Large Language Model (LLM)
A neural network trained on vast amounts of text data that can understand and generate human language. LLMs power chatbots, document analysis, code generation, and many enterprise AI applications.

M

Model Risk Management
The regulatory framework (OCC SR 11-7) governing how banks validate, monitor, and control AI models. Ensures models perform as expected and risks are identified and mitigated.

O

Orchestration Framework
Software that coordinates LLMs, tools, and data sources into complex workflows. Frameworks like LangChain and LangGraph manage prompt chains, memory, and tool calling for multi-step AI tasks.

P

Prompt Engineering
The practice of crafting effective instructions (prompts) to guide AI model behavior. Techniques include few-shot examples, chain-of-thought reasoning, and role-based system instructions.

R

Retrieval-Augmented Generation (RAG)
A pattern that combines document retrieval with LLM generation.
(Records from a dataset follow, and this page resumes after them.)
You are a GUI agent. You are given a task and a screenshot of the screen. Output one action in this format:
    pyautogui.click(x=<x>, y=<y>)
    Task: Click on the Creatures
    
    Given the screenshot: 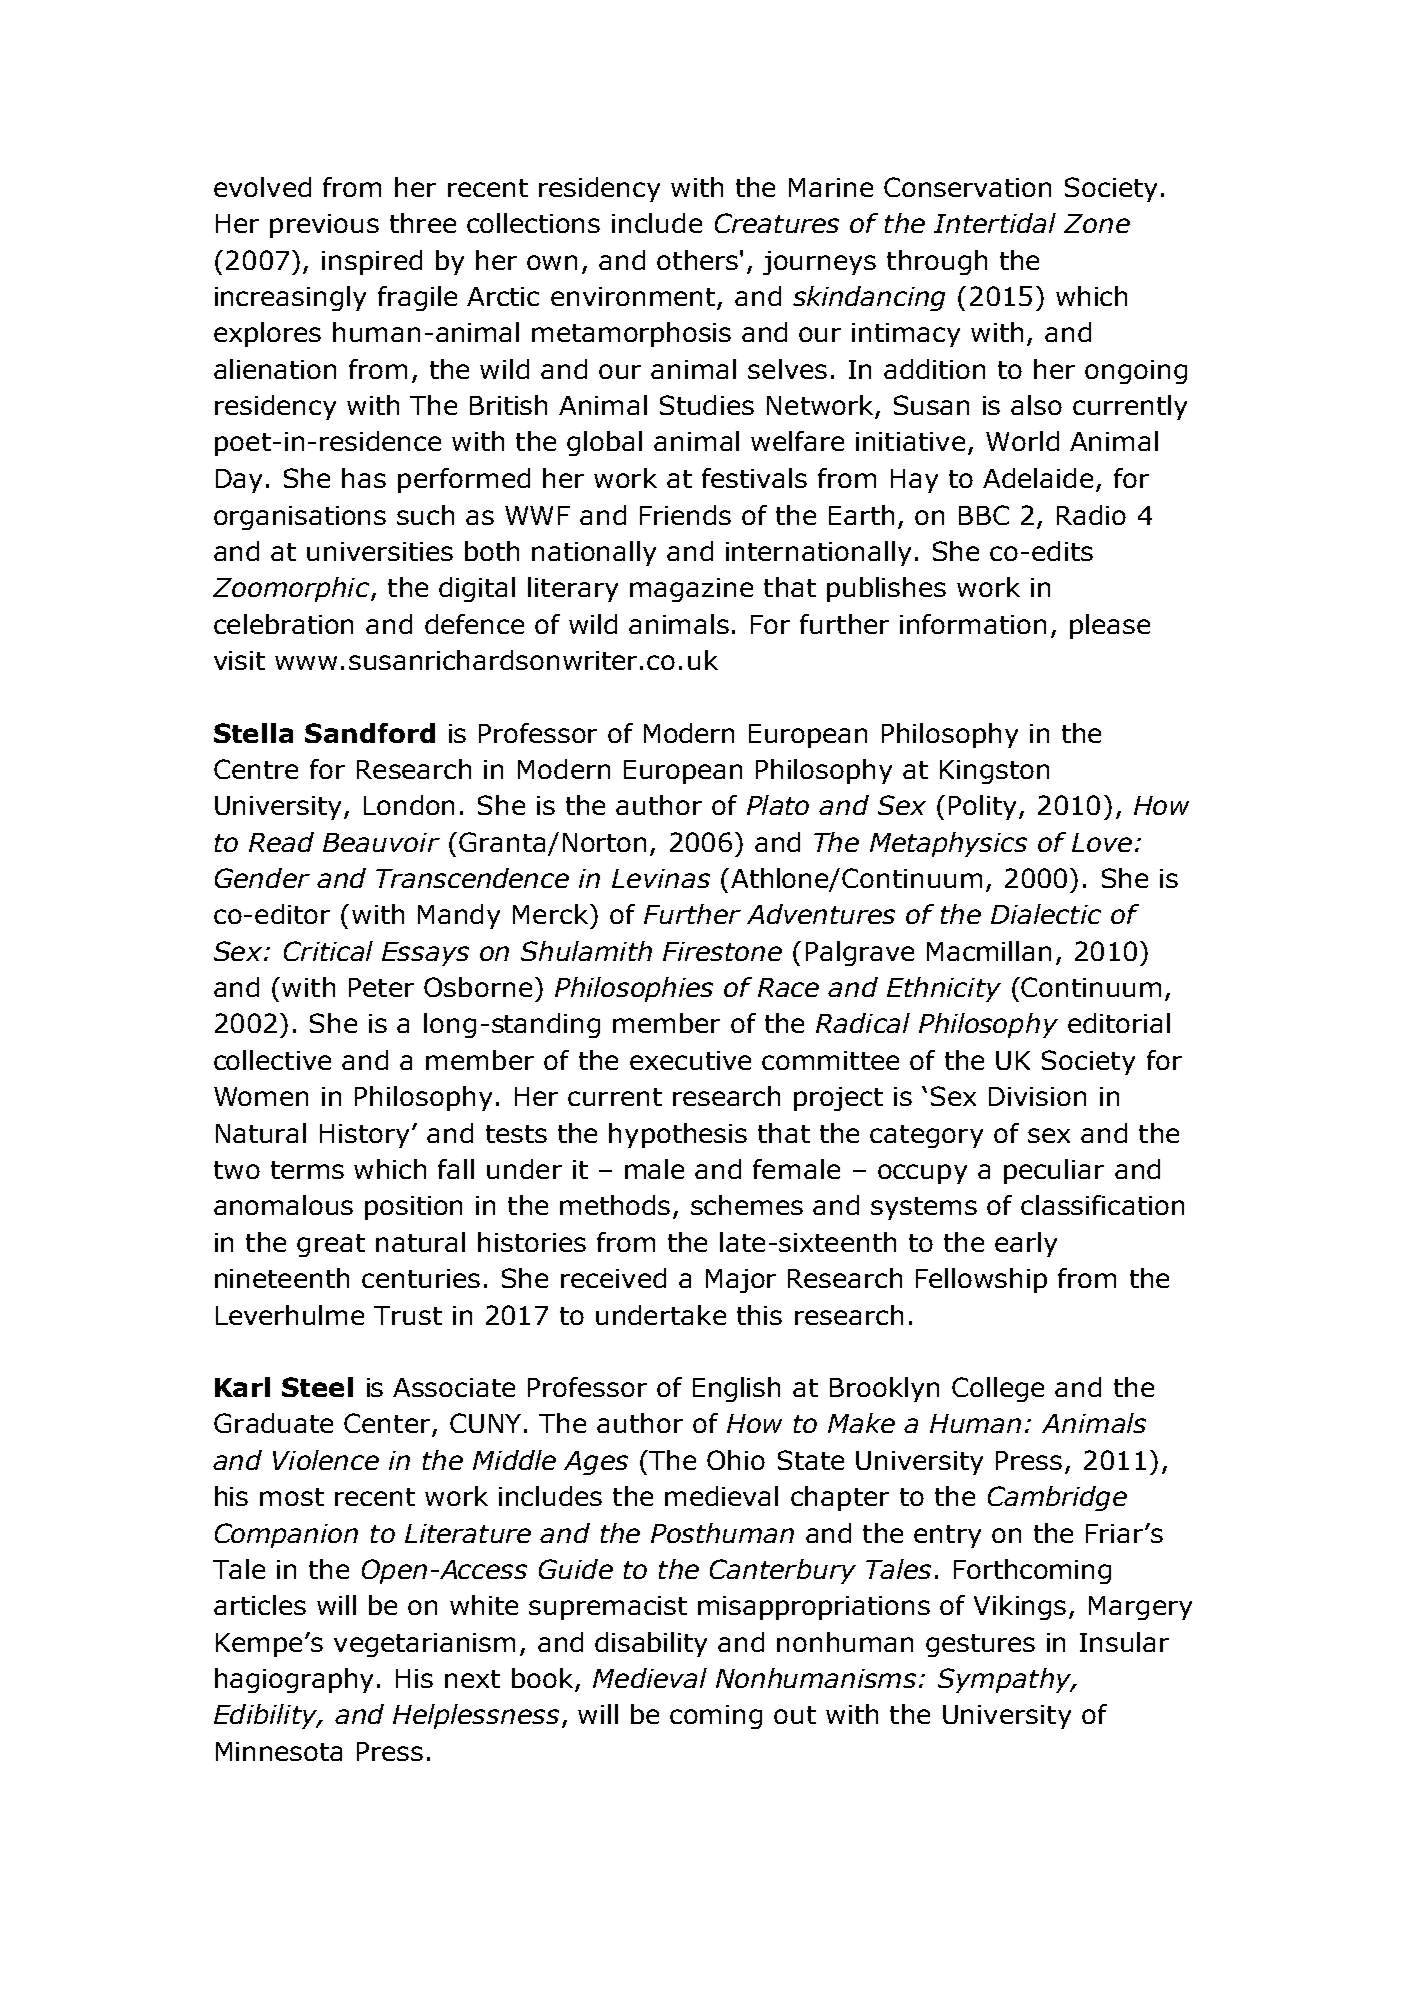 What is the action you would take?
    pyautogui.click(x=777, y=223)
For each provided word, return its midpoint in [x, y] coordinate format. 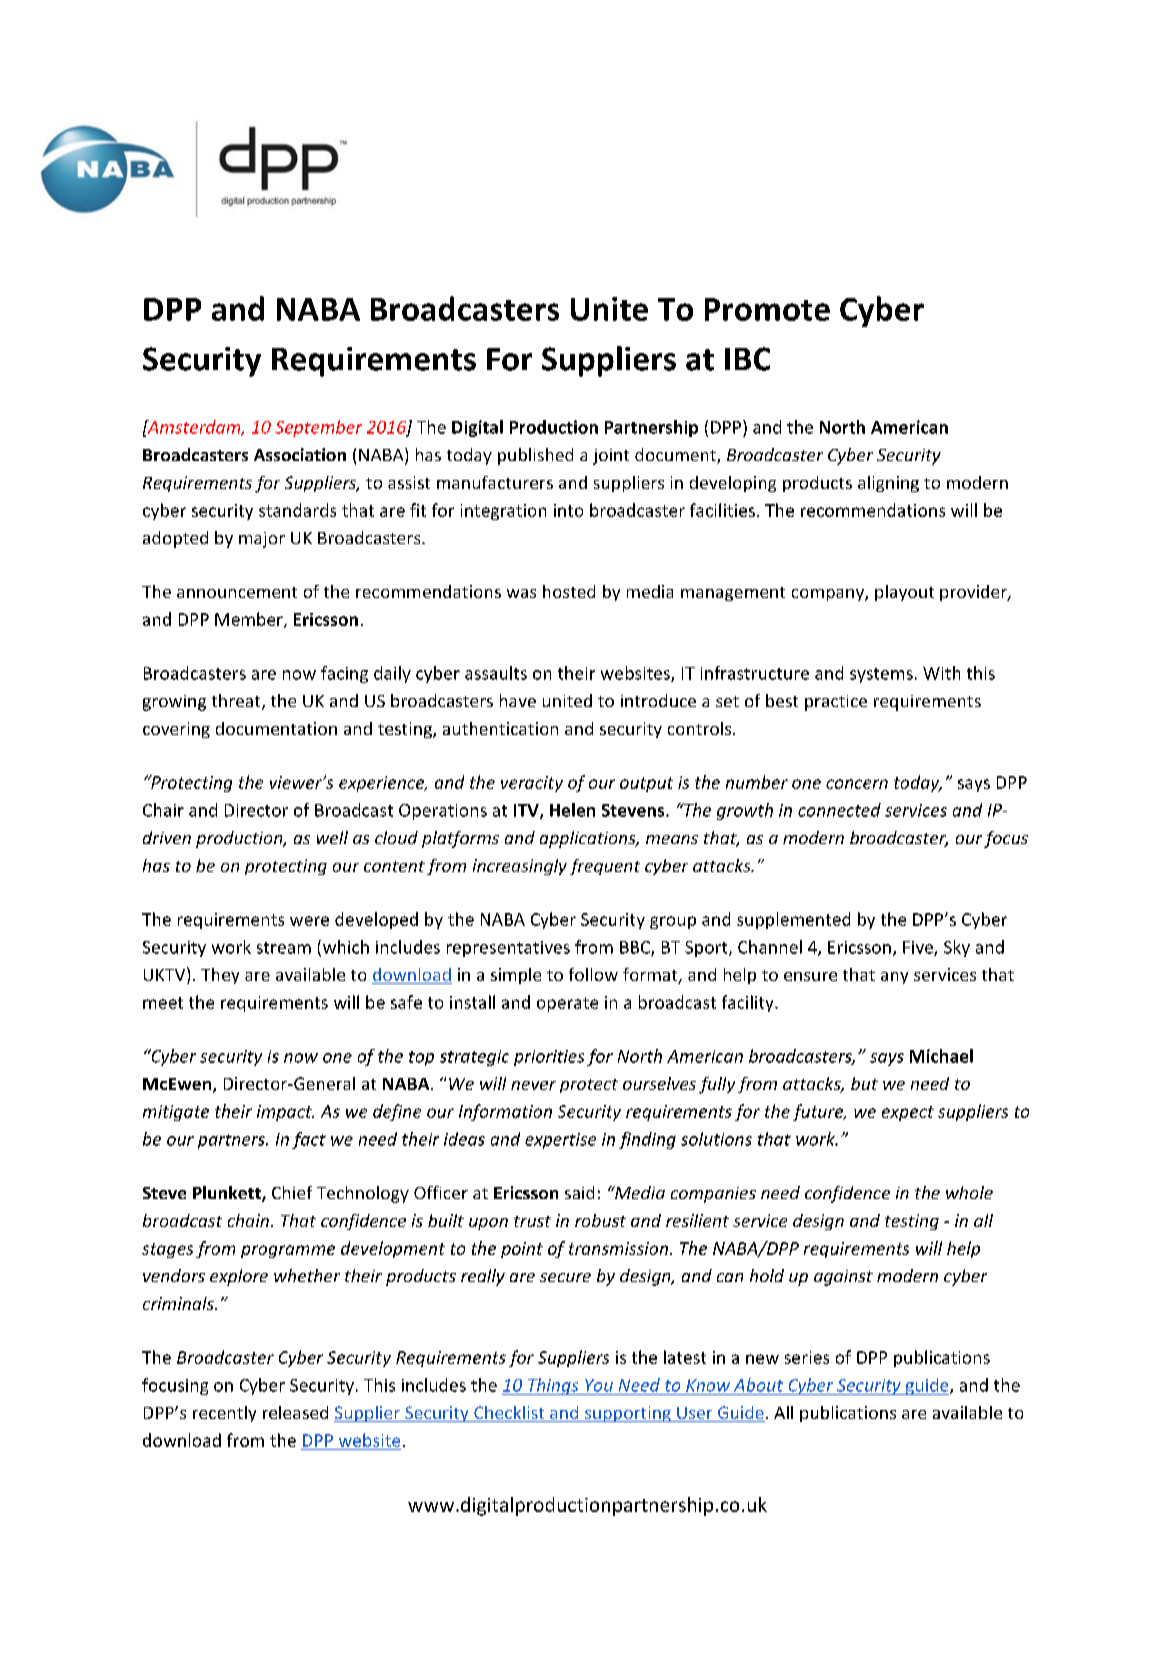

The system searches a knowledge base for relevant context, then feeds it to the model to produce grounded, accurate answers.

S

System Instructions
Persistent instructions provided to an LLM that define its role, behavior constraints, and output format. System instructions shape every response without being visible to end users.

T

Temperature
A parameter controlling the randomness of model outputs. Lower temperature (0.0-0.3) produces focused, deterministic responses; higher temperature (0.7-1.0) produces more creative, varied outputs.
Tokens
The basic units of text that LLMs process. A token is roughly 3/4 of an English word. Token counts determine cost, speed, and context window limits for every API call.
Transformer
The neural network architecture underlying modern LLMs. Transformers use self-attention mechanisms to process relationships between all parts of the input simultaneously, enabling powerful language understanding.

V

Vector Database
A specialized database optimized for storing and querying high-dimensional vectors (embeddings). Enables fast similarity search across millions of documents for RAG and recommendation systems.

Z

Zero-Shot / Few-Shot Learning
The ability of LLMs to perform tasks with no examples (zero-shot) or just a few examples (few-shot) provided in the prompt, without requiring model retraining.